Плюсквамфутурум - [55]
«В связи с приближающейся годовщиной обвала Крымского моста воспрепятствовать памятным мероприятиям, их участников судить за нарушение гостайны…»
Небрежно скомкав лист бумаги, я бросил его обратно в сумку. В вагоне ктото дремал, прислонившись к окну, ктото негромко разговаривал.
Гдето в начале вагона призывно зашипела открываемая бутылка. Наверное, пиво, подумал я, облизывая пересохшие губы. Кто же будет пить минералку в электричке? Я оглянулся. Трое мужчин маргинального вида, словно сошедших со страниц поэмы «Москва — Петушки», разливали по затёртым пластмассовым стаканам чекушку газированной водки. Запахло резиной, словно в вагон вошёл взвод тайной полиции в плащах.
Электричка с каждой остановкой заполнялась всё больше и больше. По всей видимости, ранним утром все ехали в Москву на работу. Уже в Гагарине все сидячие места оказались занятыми. Одна свирепого вида бабушка, опирающаяся на свою тележку, пристально оглядела вагон, после чего, оценив мой интеллигентный вид, подобралась ко мне и, тяжко вздыхая, начала сверлить меня глазами. Я просто был вынужден уступить ей место. Как знать, сказал я сам себе, может, эта бабушка — моя ровесница, рождённая в далёком 1990 году? Может быть, когда-то давно мальчики наперебой хотели потанцевать с нею на школьной дискотеке под песни «Оранжевое солнце» или «Кислотный диджей», а теперь она зачем-то ни свет ни заря едет в Москву, и во всём мире у неё больше никого нет?

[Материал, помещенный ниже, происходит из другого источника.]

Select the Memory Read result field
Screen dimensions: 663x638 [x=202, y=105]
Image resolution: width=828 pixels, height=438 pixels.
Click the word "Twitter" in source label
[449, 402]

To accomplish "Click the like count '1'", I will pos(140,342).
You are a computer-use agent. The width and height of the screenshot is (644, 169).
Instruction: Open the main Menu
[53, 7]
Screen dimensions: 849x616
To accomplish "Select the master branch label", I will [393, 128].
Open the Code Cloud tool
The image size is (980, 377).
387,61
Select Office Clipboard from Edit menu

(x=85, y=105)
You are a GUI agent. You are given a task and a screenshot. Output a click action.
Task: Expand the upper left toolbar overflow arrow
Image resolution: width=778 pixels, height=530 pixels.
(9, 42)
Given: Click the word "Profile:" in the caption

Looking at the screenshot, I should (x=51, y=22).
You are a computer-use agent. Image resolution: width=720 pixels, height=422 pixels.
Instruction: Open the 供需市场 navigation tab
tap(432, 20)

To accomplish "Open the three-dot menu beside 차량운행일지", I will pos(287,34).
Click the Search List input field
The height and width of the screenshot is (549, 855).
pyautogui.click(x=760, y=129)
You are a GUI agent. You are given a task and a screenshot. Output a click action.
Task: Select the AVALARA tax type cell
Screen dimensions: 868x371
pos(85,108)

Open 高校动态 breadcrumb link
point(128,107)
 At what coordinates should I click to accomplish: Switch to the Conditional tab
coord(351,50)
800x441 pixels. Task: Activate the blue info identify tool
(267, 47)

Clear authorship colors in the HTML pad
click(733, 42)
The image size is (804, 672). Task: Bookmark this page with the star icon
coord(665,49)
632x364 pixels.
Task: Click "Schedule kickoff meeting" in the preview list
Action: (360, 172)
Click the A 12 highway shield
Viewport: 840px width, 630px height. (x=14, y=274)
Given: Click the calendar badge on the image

Мы приехали в Можайск, где мне стало страшно от обилия людей на перроне. Штурм электрички напомнил абордажную сцену из фильма про пиратов Карибского моря. Я поймал себя на желании забаррикадировать чем-нибудь вход из тамбура в вагон, но было уже поздно: врата распахнулись под натиском. Глядя на то, как волнами врываются всё новые и новые пассажиры, я ощутил себя защитником средневекового города, где осаждающие с топорами в руках только что разбили ворота, и уже готовы грабить и разорять всё на своём пути. Людской поток заполнил вагон, притиснув меня к вагонной стене, и электричка снова отправилась в путь.
С какой грустью я вспомнил покинутый плацкарт! Не приди госслужбы по мою душу, я бы сейчас сидел на полке, любовался бы на рассветную страну, беседовал бы с соседками, вместо того, чтобы стоять сейчас в спрессованном людьми вагоне, страдая от затёкших ног, и оберегать сумку от любителей ущипнуть пассажиров за кошелёк
Мимо меня протиснулся к выходу уже проснувшийся контролёр, и я потянулся вслед за ним. В тамбуре раздавался грохот колёс.
Открыв дверь между вагонами, контролёр обернулся и посмотрел на меня.
— Курить запрещено, — почему-то сказал он мне и ушёл.
В тамбуре было свободнее; прижавшись к стенам, двое парней сомнительного вида обсуждали не то недавнее соревнование по рукопашному бою, не то ночное ограбление. От них несло табачным дымом. На одном была давно не стиранная вязаная шапка с полуоторвавшейся нашивкой в виде двуглавого медведя. Накинутый на голову капюшон плотной толстовки делал второго похожим на Квазимодо. Парень как-то недружелюбно поигрывал в руке ножом-бабочкой.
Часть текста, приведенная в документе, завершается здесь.